The turnover of cerebroside sulfate (sulfatide) was followed in both microsomal and myelin fractions of developing and adult rat brains after an intracerebral injection of Na(2)(35)SO(4). In the adult rats, the specific radioactivity of sulfatide of the microsomal fraction reached a maximum 12 hr after the injection, and after 3 days it was reduced to less than 30% of the maximum. In contrast, the specific radioactivity of the myelin sulfatide did not reach a peak until 3 days after the injection and remained essentially at the same level for as long as 6 months. In the case of 17-day-old rats, the specific radioactivity of myelin sulfatide reached a maximum level around 12 hr after the injection and then appeared to decline. The decline was most marked 2-6 days after the injection, suggesting an apparently rapid turnover of myelin sulfatide. When a correction was made for deposition of newly formed sulfatide, the results indicated that the turnover of myelin in the developing animals was also relatively slow.
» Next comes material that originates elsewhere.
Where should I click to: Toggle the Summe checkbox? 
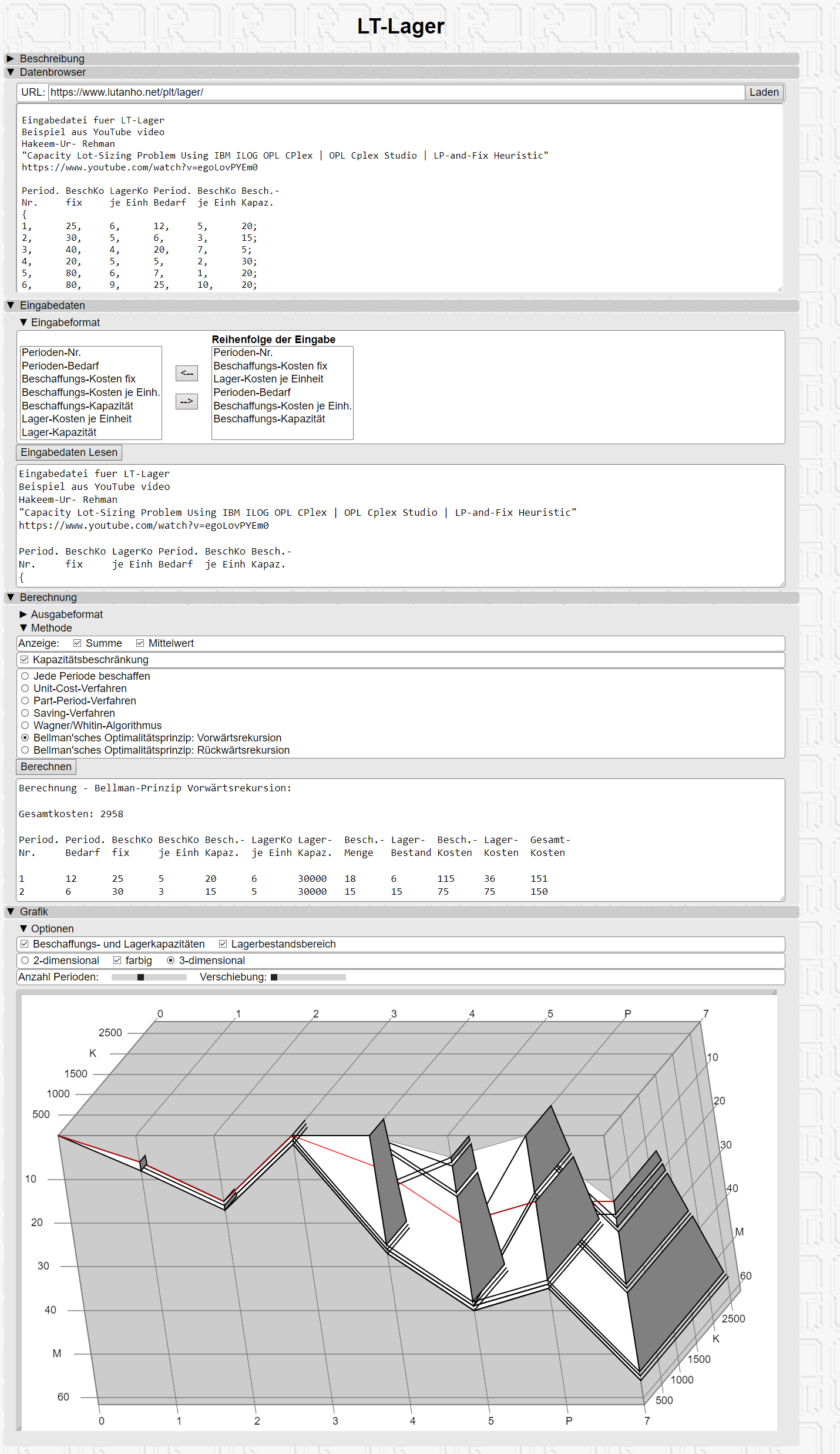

In vitro experiments with purified myelin and 3'-phosphoadenosine-5'-[(35)S]phosphosulfate showed that myelin does not catalyze the galactocerebroside sulfotransferase reaction. This enzyme was found mainly in the microsomal fraction. In vivo studies suggested that a transfer of sulfatide molecules from the endoplasmic reticulum to myelin might occur. In order to obtain direct evidence for such a transfer, rat brain slices after pulse labeling with Na(2)(35)SO(4) were washed free of the isotope and reincubated with nonlabeled Na(2)SO(4). The specific radioactivity of the microsomal sulfatide declined, with a concomitant rise in the specific radioactivity of the myelin sulfatide. These observations are therefore consistent with the postulate that myelin sulfatide is probably synthesized in the endoplasmic reticulum.